The document cited lyrics from the songs “Sarah,” “VCR,” and “French,” which came from Tyler’s 2009 mixtape Bastard, written when he was 17, as well as “Tron Cat,” from his 2011 debut Goblin, written when he was 18. The tracks include use of the word “faggot”; the lyric among them that’s been objected to most since their release is from “Tron Cat,” and goes: “Rape a pregnant bitch and tell my friends I had a threesome.”

“I never perform those songs,” Tyler told Jezebel last week, on the phone from his home in Los Angeles, where he’d arrived after a long train ride back to Paris and one flight plan with a Heathrow layover that was sidelined by a call from the U.K. border patrol at the last minute (he was not even allowed to touch London soil). A brief check on the wiki Setlist.fm says Tyler hasn’t played most of the cited songs since 2014, though it says he has performed “Tron Cat” as recently as August 21.

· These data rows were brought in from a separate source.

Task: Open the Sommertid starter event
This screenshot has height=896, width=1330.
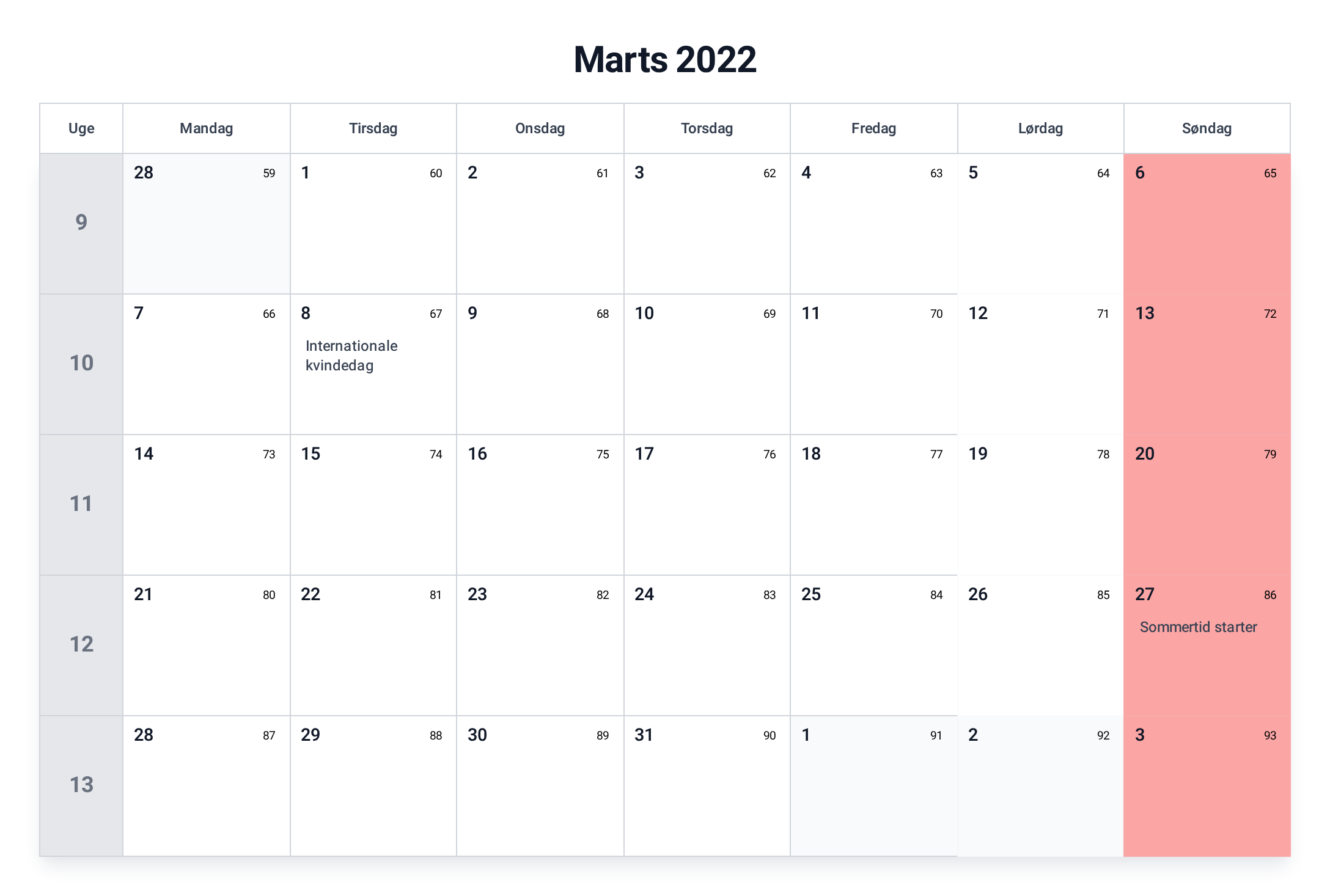Action: [x=1198, y=627]
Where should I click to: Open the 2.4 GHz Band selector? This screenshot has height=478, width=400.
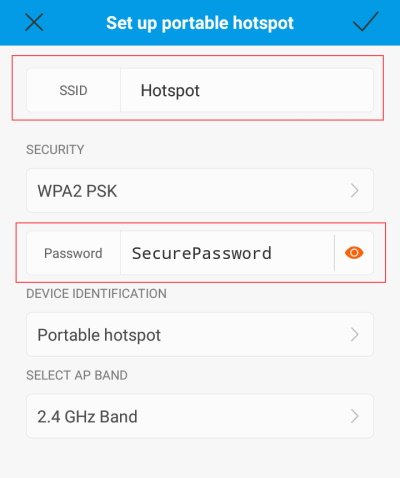click(x=200, y=416)
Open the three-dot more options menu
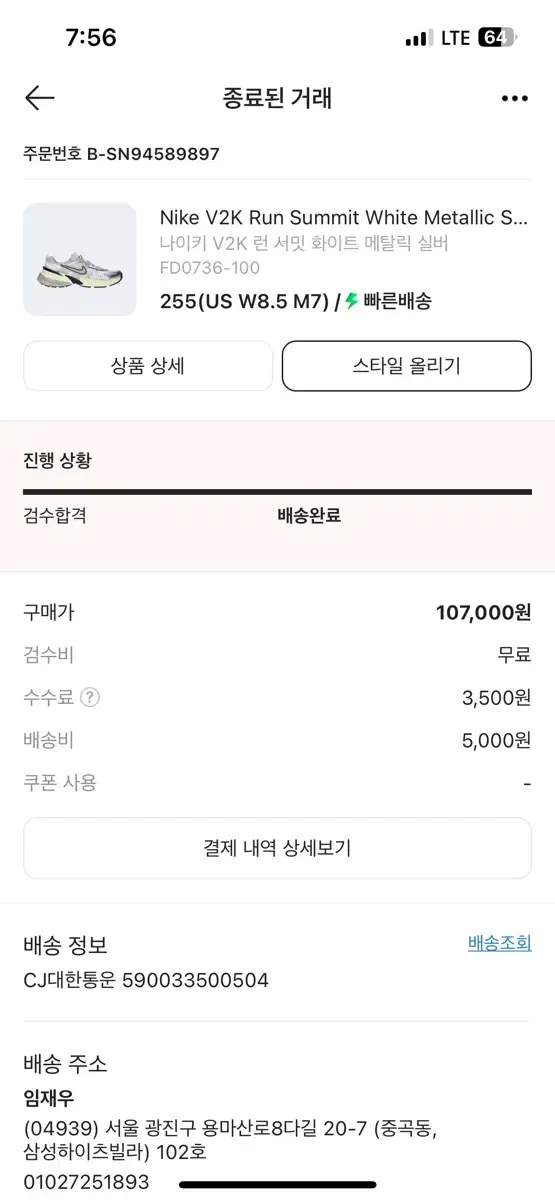This screenshot has width=555, height=1200. tap(514, 98)
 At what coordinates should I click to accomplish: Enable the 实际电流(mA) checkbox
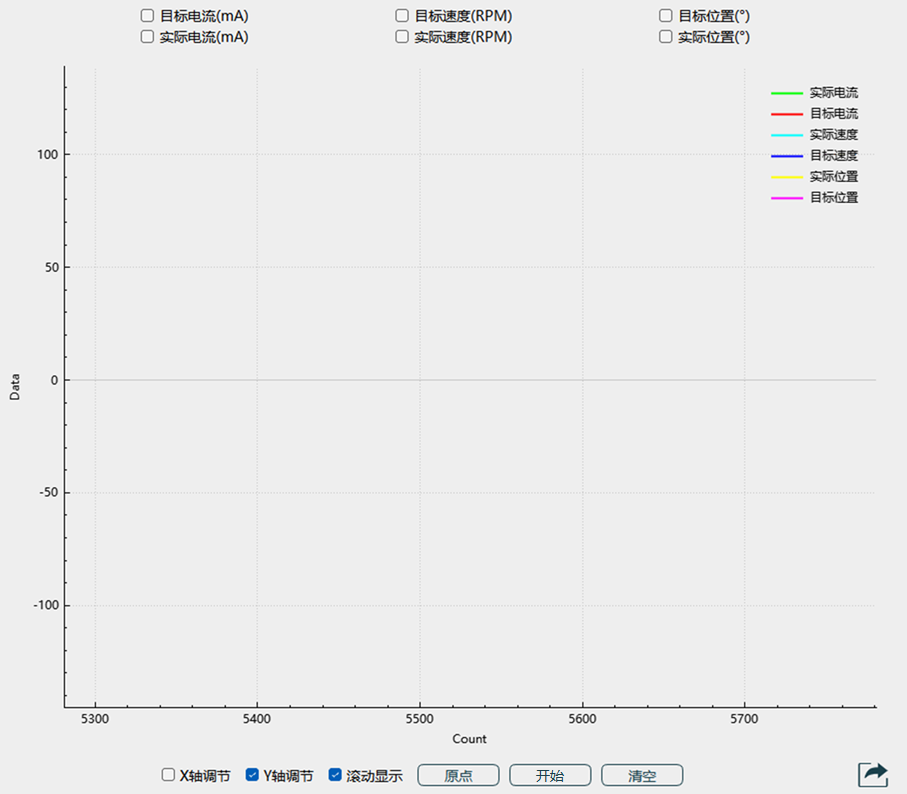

“Everything they’re talking about was from age 19 and before, when no one was listening to anything I had to say,” he said. “And now y’all wanna go back to that stuff that no one gave a fuck about and use it against me? After people finally listened, and I used that to inspire so much and use what I do for good instead of the negative that you’re trying to say that I use it for? They’re making me seem like the most evil piece of shit ever. I’m the total opposite of that.”

But the general public’s image of the rapper was largely set during those teen years, when he was cultivating a Tumblr fanbase for Odd Future Wolf Gang Kill Them All, his now-disbanded ragtag crew of musicians and skateboarders—a fanbase that eventually became so huge and dedicated that by the release of his first album kids at all ages shows were already imitating his fashion sense, pulling their extravagantly patterned socks to their calves and pairing them with Vans and golf shorts. He and Odd Future were feature-story fixtures; in 2011, I toured for several days with them for a cover story in Spin Magazine.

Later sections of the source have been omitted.